Y no parece que vaya a mejorar. En la web Editorial Buen Camino contabilizaron de forma aproximada 347.511 a lo largo de 2019. Y, aunque anuncian las novedades legislativas y la situación actual, este año aún no tienen estadísticas. "La primavera y el otoño son un aliciente, porque no hace tanto calor. Pero este año se canceló la primera y no sabemos cómo irá la próxima estación", señala Jon Martínez, uno de los responsables la oficina de Información Turística de Navarra. "Hay muy pocos y nos preguntan por si hay problemas en medios de transporte o alojamientos.
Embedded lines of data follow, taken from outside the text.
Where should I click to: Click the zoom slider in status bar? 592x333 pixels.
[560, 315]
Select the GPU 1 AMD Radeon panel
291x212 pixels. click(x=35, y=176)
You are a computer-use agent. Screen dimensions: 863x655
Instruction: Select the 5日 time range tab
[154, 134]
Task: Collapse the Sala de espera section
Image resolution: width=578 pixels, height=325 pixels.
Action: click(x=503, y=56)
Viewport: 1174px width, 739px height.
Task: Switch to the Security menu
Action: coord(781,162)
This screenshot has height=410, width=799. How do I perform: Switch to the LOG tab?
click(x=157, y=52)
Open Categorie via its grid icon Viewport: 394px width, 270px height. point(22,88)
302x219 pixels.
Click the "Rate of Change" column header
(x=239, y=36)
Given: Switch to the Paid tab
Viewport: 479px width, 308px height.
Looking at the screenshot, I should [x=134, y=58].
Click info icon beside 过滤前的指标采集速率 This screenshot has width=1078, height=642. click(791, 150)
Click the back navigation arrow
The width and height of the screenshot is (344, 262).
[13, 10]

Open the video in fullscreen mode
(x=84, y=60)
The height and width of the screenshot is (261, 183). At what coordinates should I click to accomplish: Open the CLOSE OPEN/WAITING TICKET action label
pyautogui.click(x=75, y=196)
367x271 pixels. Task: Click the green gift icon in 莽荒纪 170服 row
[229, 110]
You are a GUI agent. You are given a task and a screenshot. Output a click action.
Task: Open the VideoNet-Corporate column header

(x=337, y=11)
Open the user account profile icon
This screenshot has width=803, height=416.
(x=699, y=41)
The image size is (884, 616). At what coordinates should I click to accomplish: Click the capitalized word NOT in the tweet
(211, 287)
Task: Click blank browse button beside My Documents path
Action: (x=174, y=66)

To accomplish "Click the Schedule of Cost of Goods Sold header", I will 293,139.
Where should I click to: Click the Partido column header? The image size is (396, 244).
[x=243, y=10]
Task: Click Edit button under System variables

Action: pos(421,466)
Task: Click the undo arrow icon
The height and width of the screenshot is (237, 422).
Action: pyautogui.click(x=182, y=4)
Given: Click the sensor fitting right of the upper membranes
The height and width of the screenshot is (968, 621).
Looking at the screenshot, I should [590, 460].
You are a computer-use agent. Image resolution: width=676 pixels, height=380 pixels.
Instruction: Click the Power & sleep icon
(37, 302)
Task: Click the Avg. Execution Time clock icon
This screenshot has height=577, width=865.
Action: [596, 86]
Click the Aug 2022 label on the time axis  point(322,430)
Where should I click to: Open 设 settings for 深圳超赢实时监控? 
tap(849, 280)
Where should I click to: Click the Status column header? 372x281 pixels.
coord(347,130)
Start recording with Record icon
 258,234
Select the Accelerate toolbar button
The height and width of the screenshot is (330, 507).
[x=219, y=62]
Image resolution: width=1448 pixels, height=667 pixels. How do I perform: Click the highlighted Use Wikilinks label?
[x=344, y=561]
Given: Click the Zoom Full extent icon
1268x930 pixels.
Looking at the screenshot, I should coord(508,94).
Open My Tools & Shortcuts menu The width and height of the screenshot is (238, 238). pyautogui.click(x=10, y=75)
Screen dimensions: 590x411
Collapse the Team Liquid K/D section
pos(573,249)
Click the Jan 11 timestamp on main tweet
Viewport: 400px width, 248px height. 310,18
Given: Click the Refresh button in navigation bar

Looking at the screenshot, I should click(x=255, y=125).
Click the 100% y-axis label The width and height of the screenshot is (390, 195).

Y es que algunas líneas de autobuses que reforzaban el servicio ahora no tienen trayectos", aduce. "Notamos que se ha troceado, que a lo mejor la gente lo hace por tramos o elige algunos menos transitados, porque no saben qué va a pasar al día siguiente", concluye.

Justo la jornada anterior, 17 de agosto, entró en vigor la emergencia sanitaria decretada por el Gobierno Vasco y endureció las reglas contra la expansión del coronavirus, limitando las reuniones o prohibiendo el botellón. Y en el resto de provincias se aventura cada pocas horas con medidas excepcionales debido al progresivo aumento de contagios. Al golpe sufrido en el pasado se le añade la inquietud del presente. "Es todo muy impredecible. Yo cerré el plan hace una semana y cada mañana pienso que a lo mejor me toca volver a Madrid", arguye Juan Simoes, de 25 años. "No me he cruzado con nadie en dos días, desde que salí de San Juan Pie de Puerto, y dudo que mejore en lo que me queda hasta Santiago", cavila sudoroso, hincando sus bastones en la acera y mezclándose entre peatones que le reconocen fácilmente como un excepcional peregrino.